Ultrafine palladium nanoparticles supported on poly (4-vinylpyridine)-grafted carbon nanotubes as heterogeneous catalysts for cross-coupling reaction between organoindium halide and alkyl iodide

The rational design of a stable and recyclable nanocatalyst based on robust support for the application in palladium (Pd)-catalyzed coupling reactions always fuels great interest. Pd nanoparticles (NPs) deposited onto carbon nanotubes (CNTs) to form CNT-PdNPs hybrid nanocomposites has been thoroughly studied. And they can serve as heterogeneous catalysts to implement the Pd-catalyzed cross-coupling reactions. However, the utilization of CNT-PdNPs nanohybrids for cross-coupling reaction between organoindium halide and alkyl iodide is a blank area, and no example has been reported.
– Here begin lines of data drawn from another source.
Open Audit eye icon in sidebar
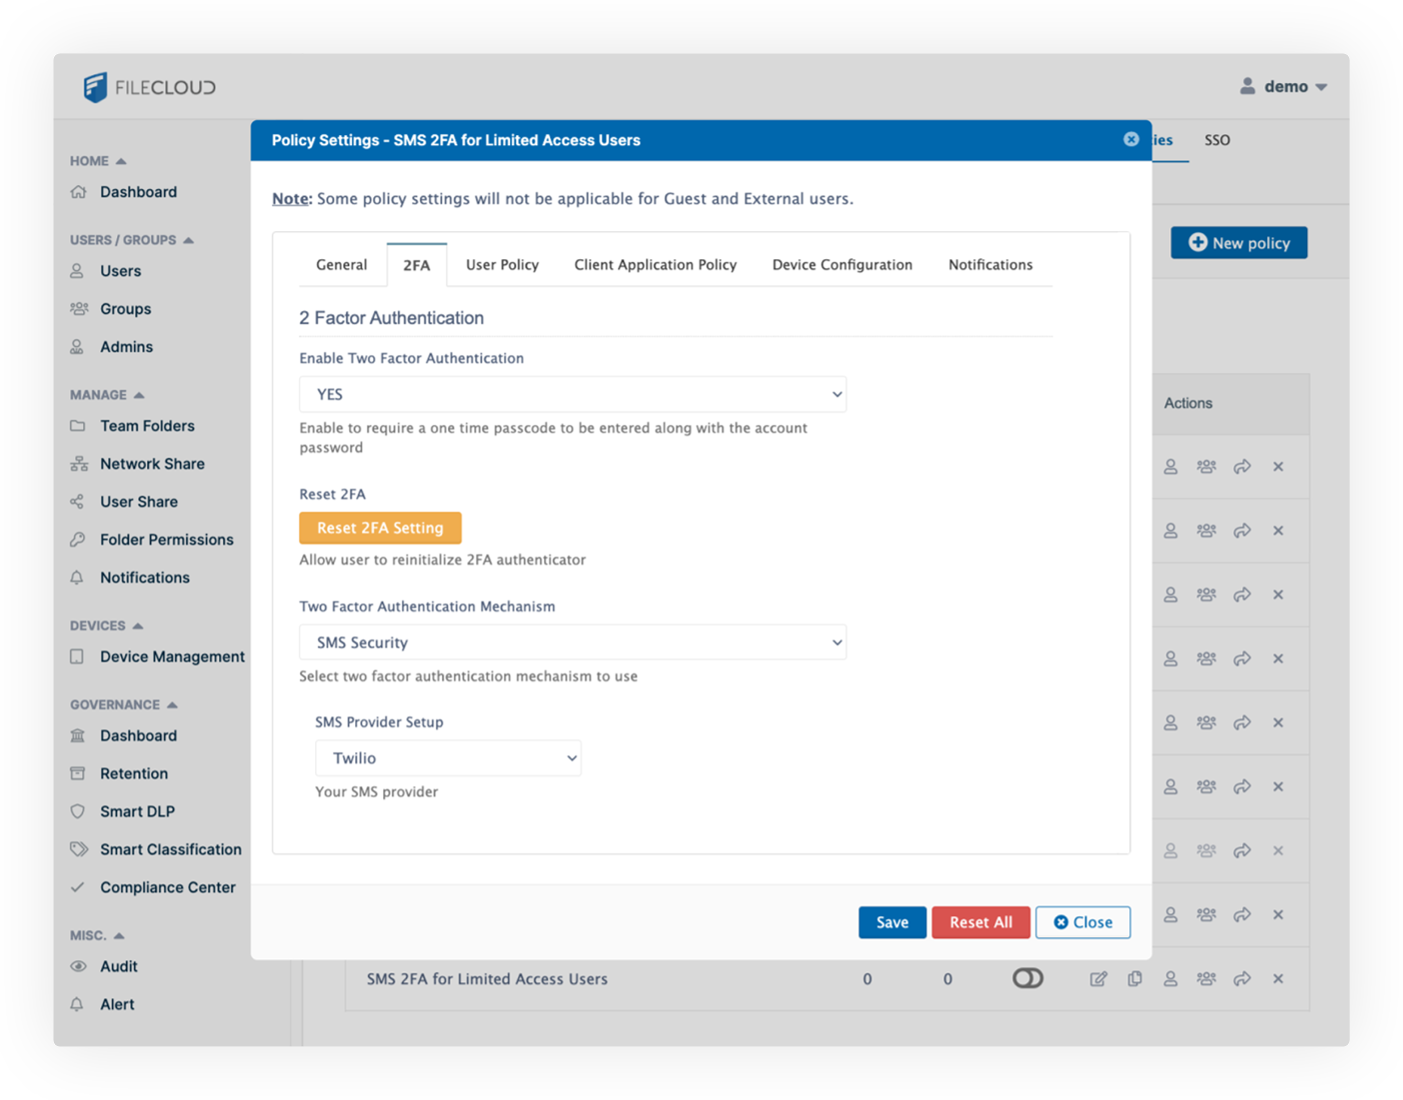This screenshot has height=1100, width=1403. pyautogui.click(x=78, y=966)
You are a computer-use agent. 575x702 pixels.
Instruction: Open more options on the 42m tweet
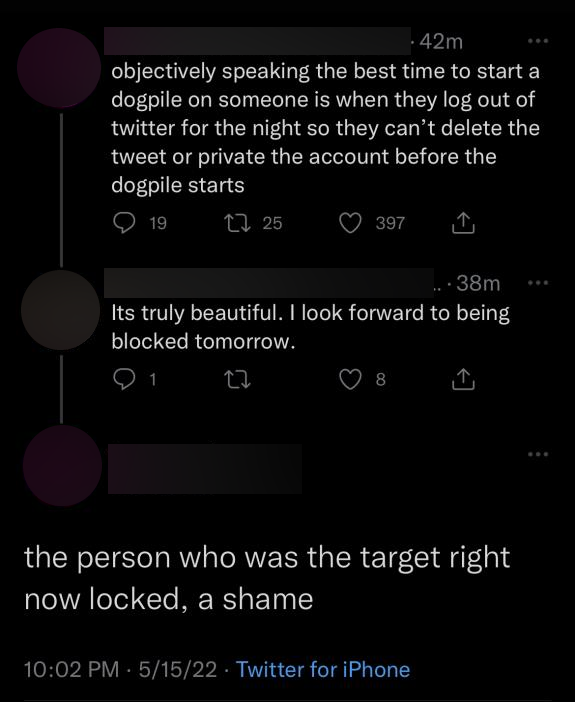pos(537,41)
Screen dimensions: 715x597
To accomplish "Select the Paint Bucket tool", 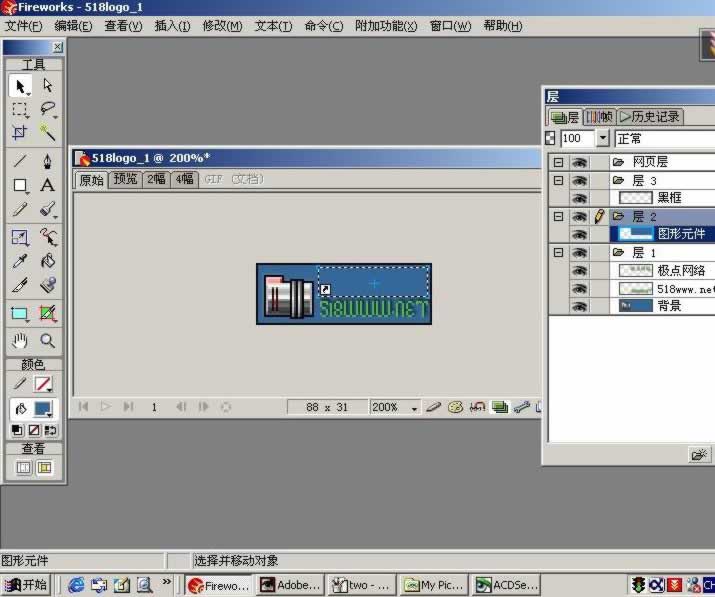I will 47,262.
In this work, we provide an effective approach for the fabrication of a Pd-based heterogeneous nanocatalyst, where Pd NPs with small average size (similar to 2.5 nm) are uniformly immobilized on the surface of poly(4-vinylpyridine) (P4VP)-grafted carbon nanotube (CNT). Owing to the uniform distribution of Pd NPs on the CNT surface, high stability and good dispersibility of CNT-g-P4VP/PdNPs composites, the as-fabricated heterogeneous nanocatalyst exhibits excellent catalytic activity for cross-coupling of organoindium halide with alkyl iodide. It is the first report that the CNT-PdNP nanohybrid catalyst is applied to the cross-coupling reaction between organoindium halide and alkyl iodide. This work may pave the way for the construction of CNT-supported metallic NPs for a variety of efficient catalytic applications.

Automated summary

This study presents an effective way to fabricate a stable and well-dispersed heterogeneous nanocatalyst by immobilizing small Pd NPs uniformly on the surface of carbon nanotubes, demonstrating excellent catalytic activity for the cross-coupling of organoindium halide with alkyl iodide. It is the first report of utilizing CNT-PdNP nanohybrid catalyst for this specific reaction, indicating potential for diverse efficient catalytic applications using CNT-supported metallic NPs.